◆ **TASK INSTRUCTIONS**
Retype all data exactly as given. Pictures should not be retyped.

Segment Open

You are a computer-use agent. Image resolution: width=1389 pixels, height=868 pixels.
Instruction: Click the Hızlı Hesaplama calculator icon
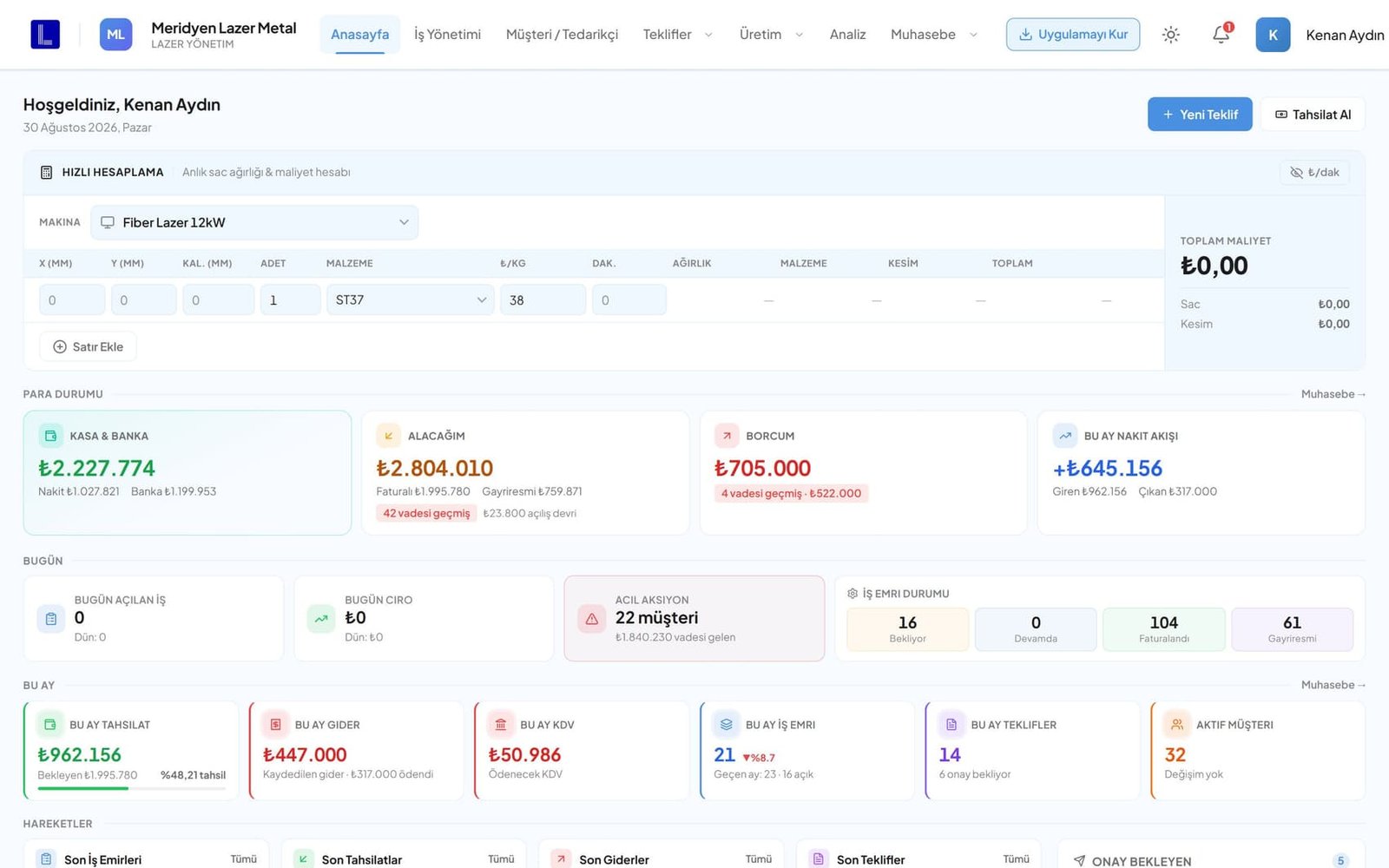(x=46, y=172)
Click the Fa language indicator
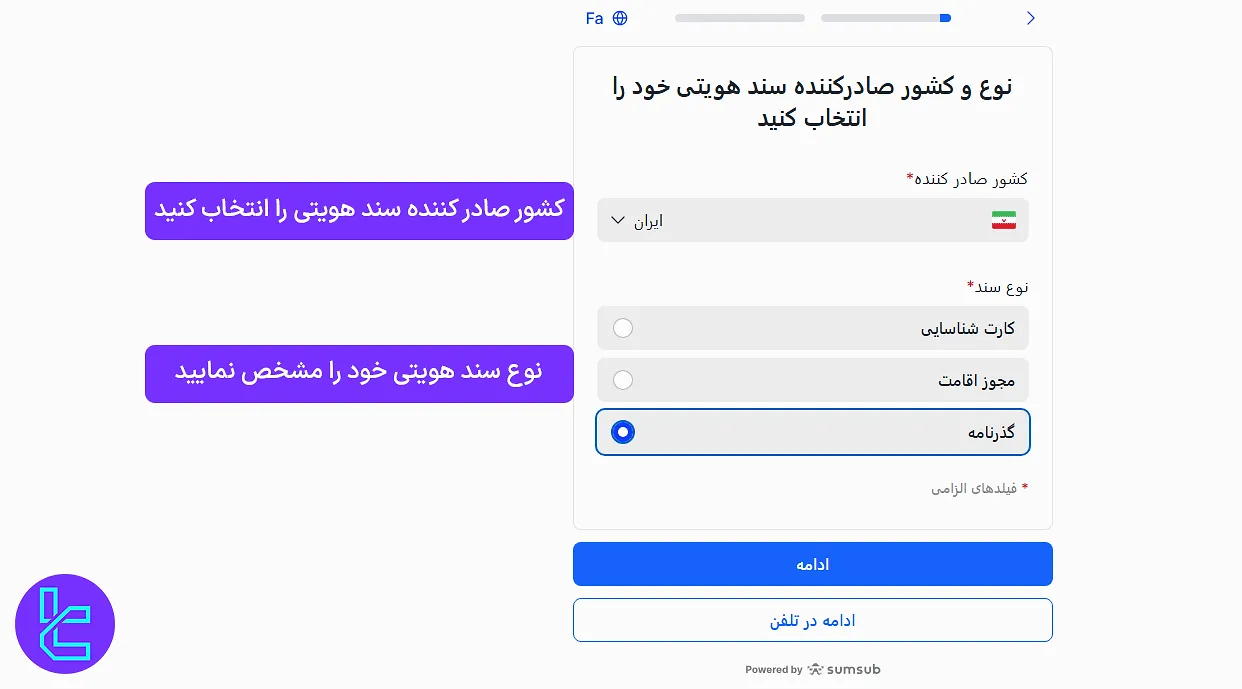The width and height of the screenshot is (1242, 689). pyautogui.click(x=594, y=17)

Segment Closed

◆ **TASK ANSWER**
You are a computer-use agent. Image resolution: width=1389 pixels, height=868 pixels.
Instruction: Click the Hızlı Hesaplama calculator icon
(x=46, y=172)
Click the Fa language indicator
The width and height of the screenshot is (1242, 689). pyautogui.click(x=594, y=17)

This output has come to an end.